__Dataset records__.
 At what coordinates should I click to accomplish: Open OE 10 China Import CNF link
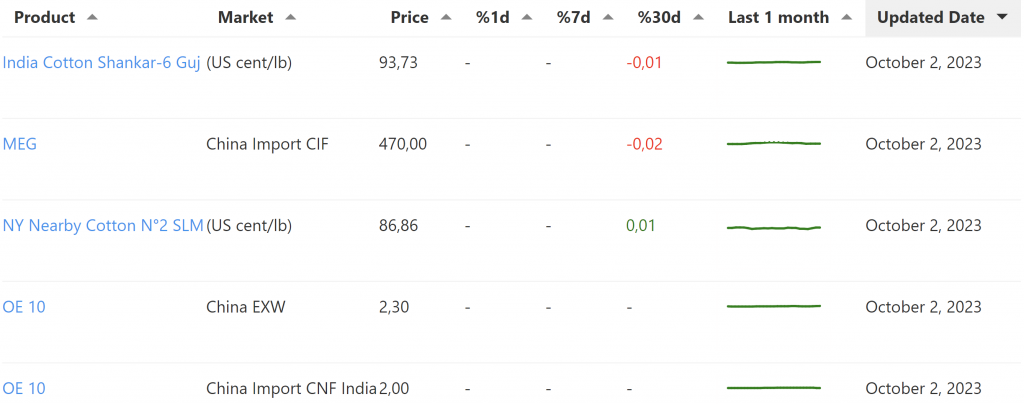24,388
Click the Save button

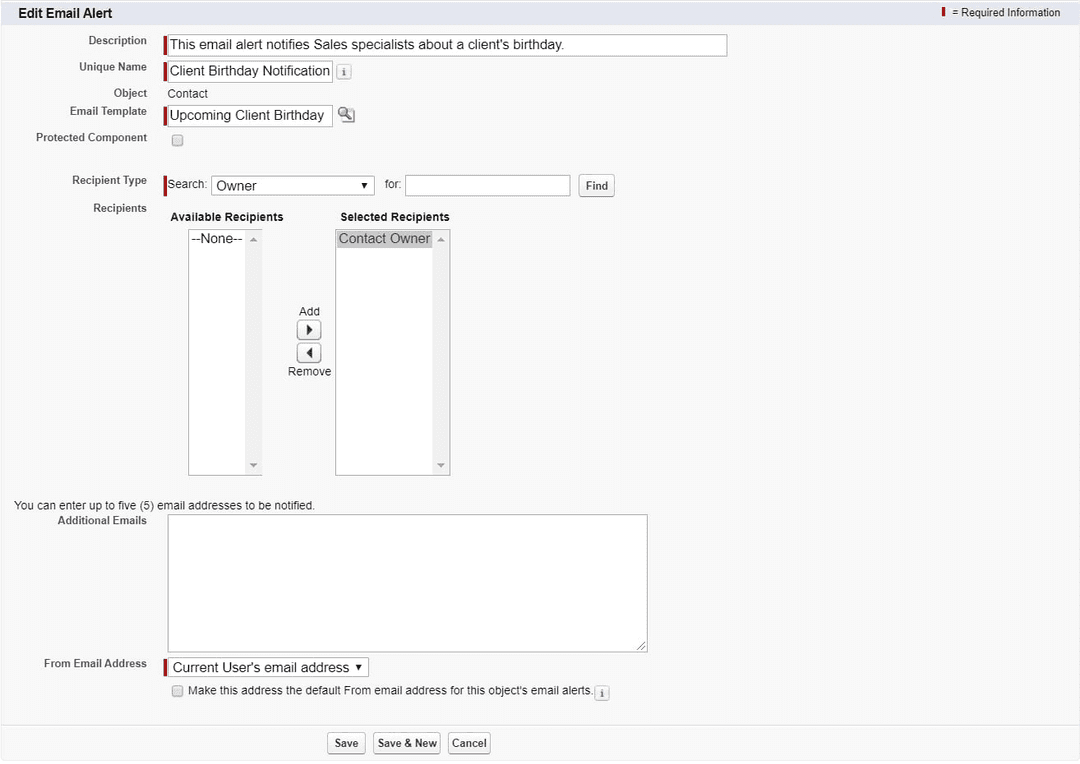(346, 743)
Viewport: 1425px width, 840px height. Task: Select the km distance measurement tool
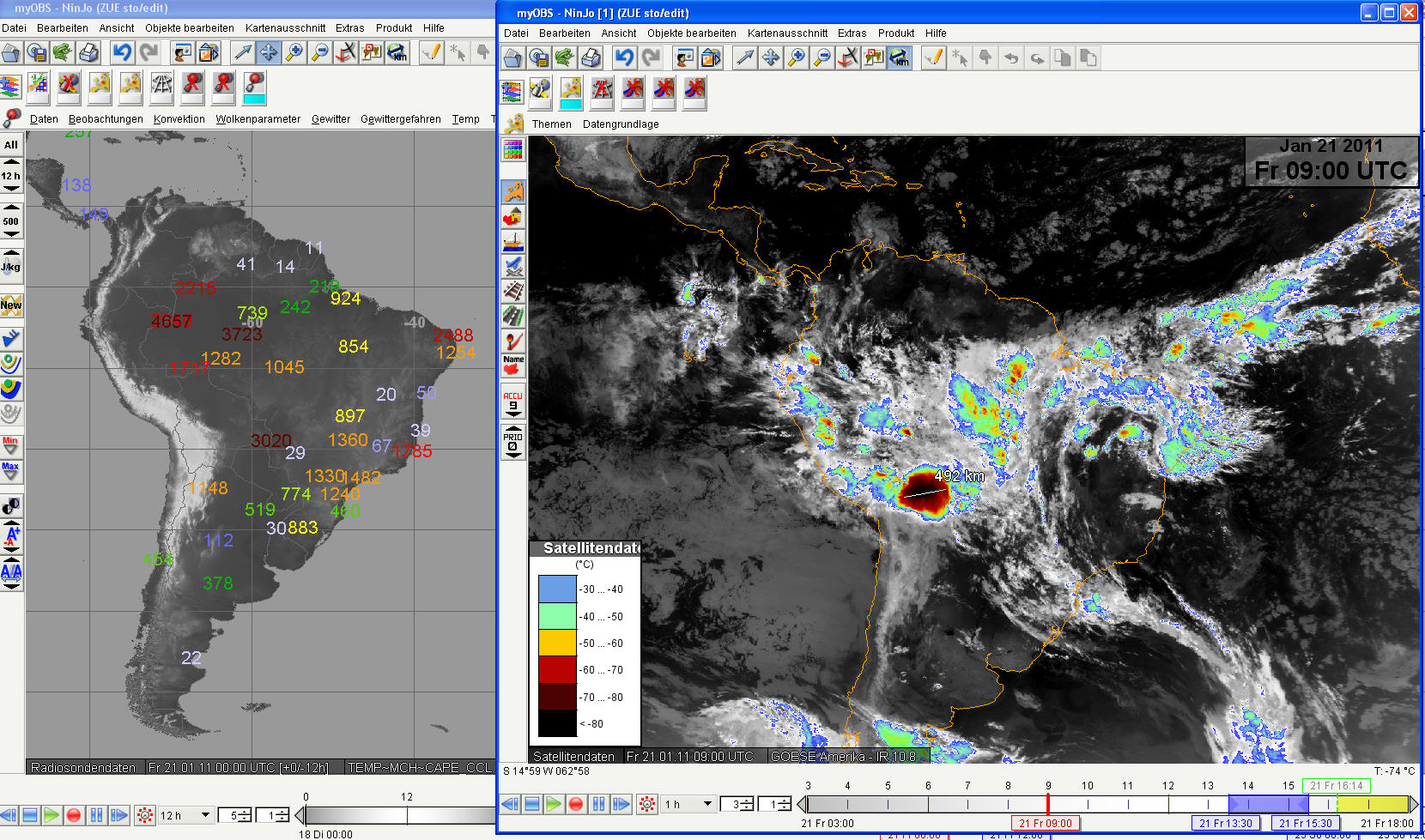click(900, 58)
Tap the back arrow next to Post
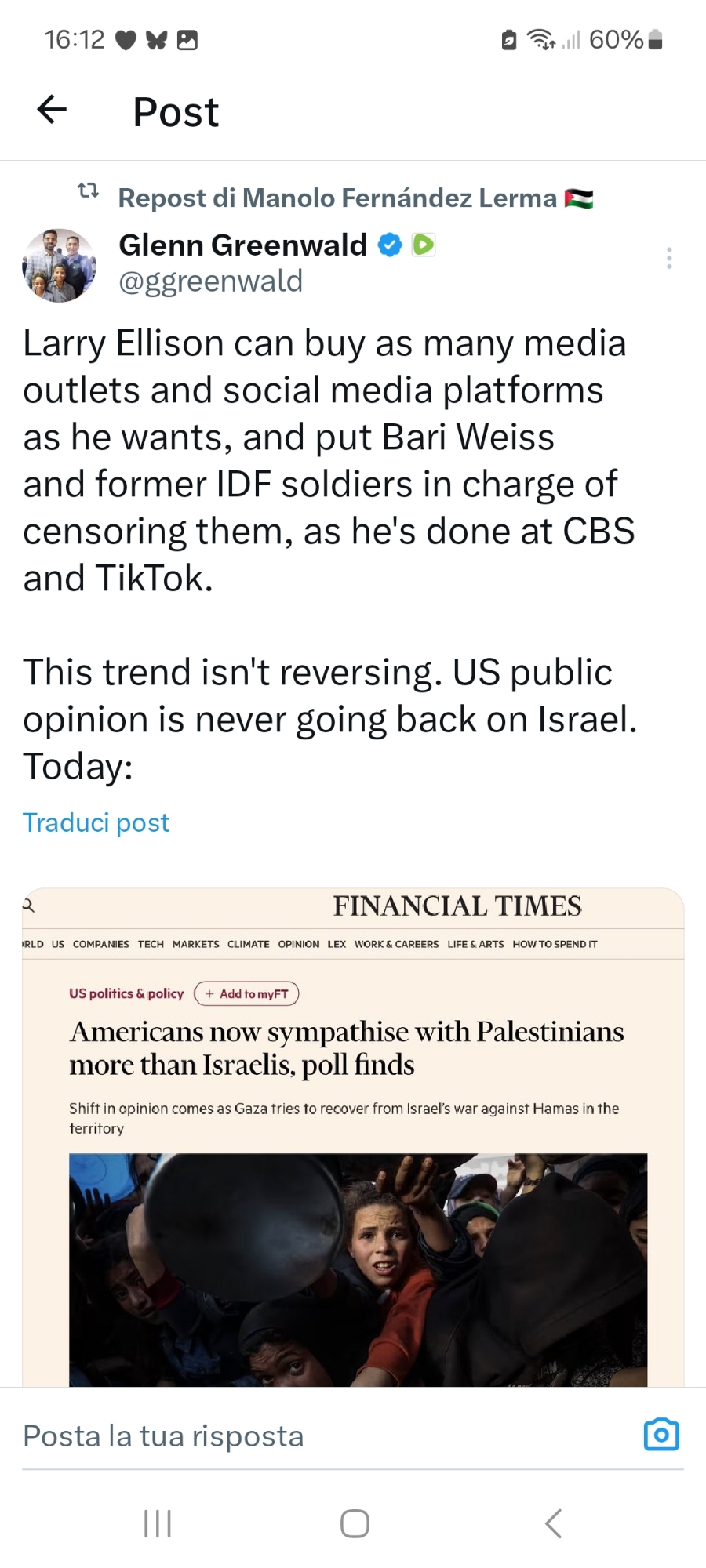 [x=52, y=110]
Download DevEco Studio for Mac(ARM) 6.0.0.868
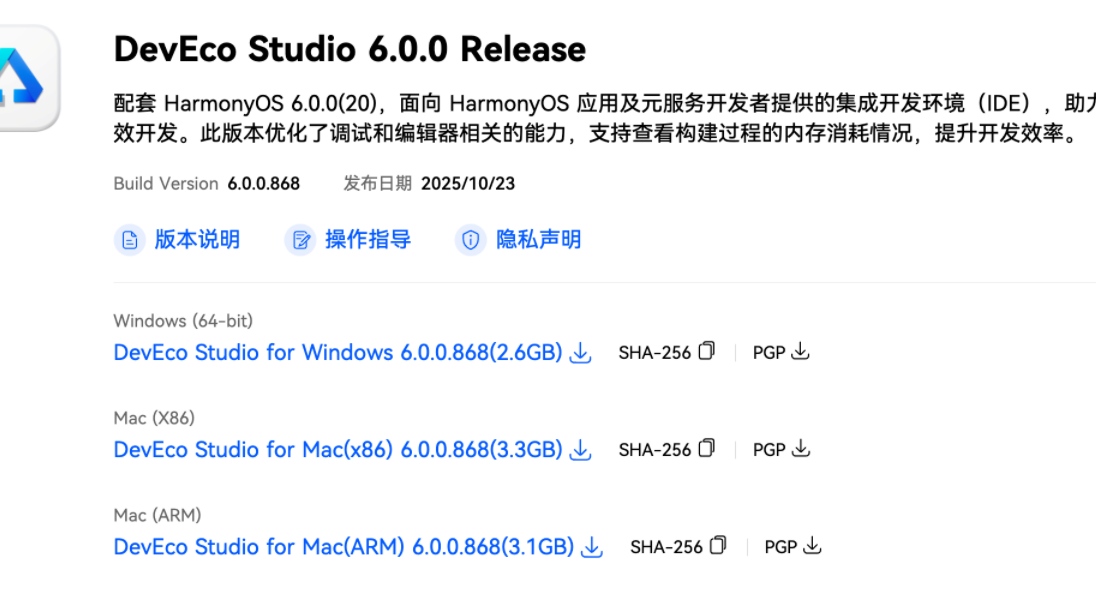The image size is (1096, 597). pos(343,547)
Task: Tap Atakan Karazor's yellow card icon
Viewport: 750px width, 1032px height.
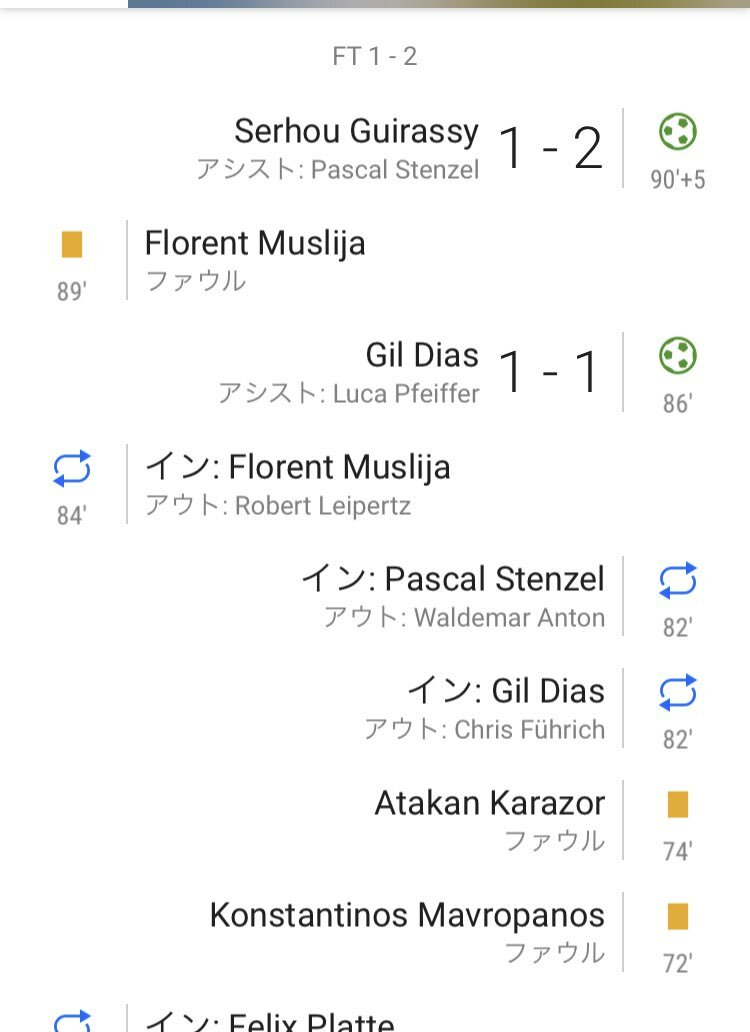Action: (678, 805)
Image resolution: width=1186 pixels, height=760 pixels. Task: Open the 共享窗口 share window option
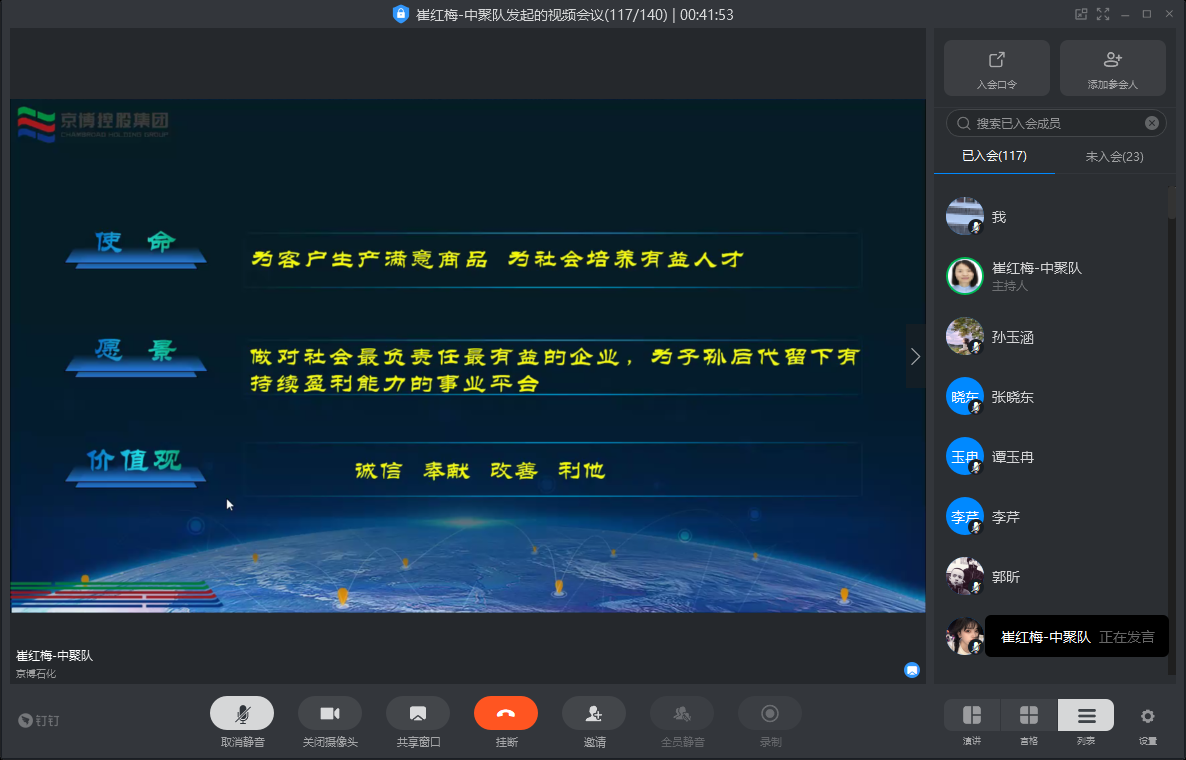[418, 713]
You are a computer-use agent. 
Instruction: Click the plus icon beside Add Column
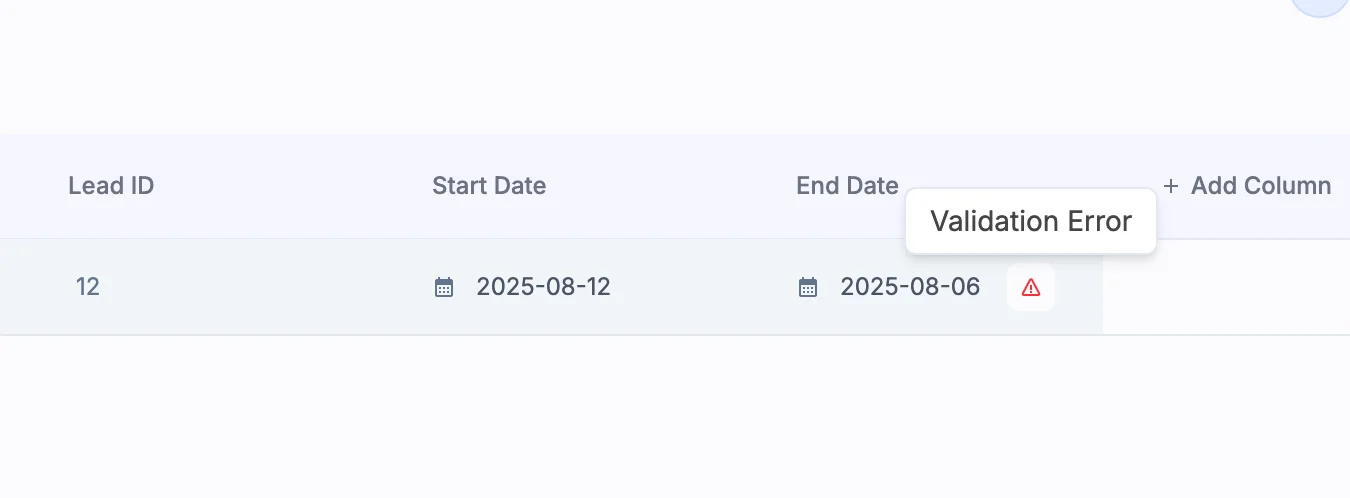point(1171,186)
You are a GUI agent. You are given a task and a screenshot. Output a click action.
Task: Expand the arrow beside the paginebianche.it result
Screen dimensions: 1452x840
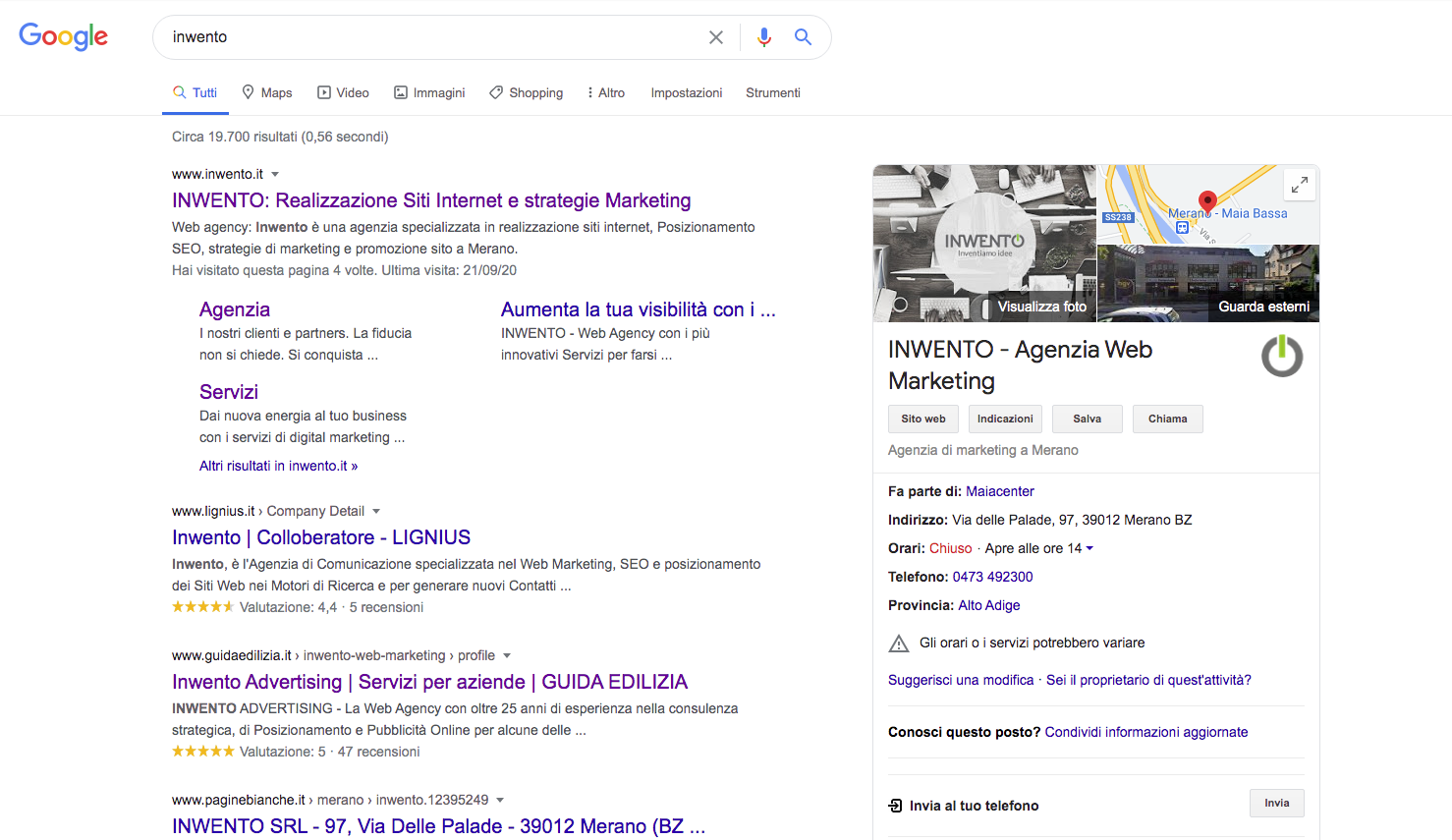(x=501, y=800)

__EXERCISE INSTRUCTIONS__. Once you reach the line containing "Image resolution: width=1186", print it and every line after it exactly, through the end of the entries, without any pictures.

__RESPONSE__.
Image resolution: width=1186 pixels, height=760 pixels. Task: Open the 共享窗口 share window option
[418, 713]
You are a computer-use agent. 
Instruction: Click the plus icon beside Add Column
point(1171,186)
You are a GUI agent. You are given a task and a screenshot. Output a click action.
Task: Expand the arrow beside the paginebianche.it result
Screen dimensions: 1452x840
(x=501, y=800)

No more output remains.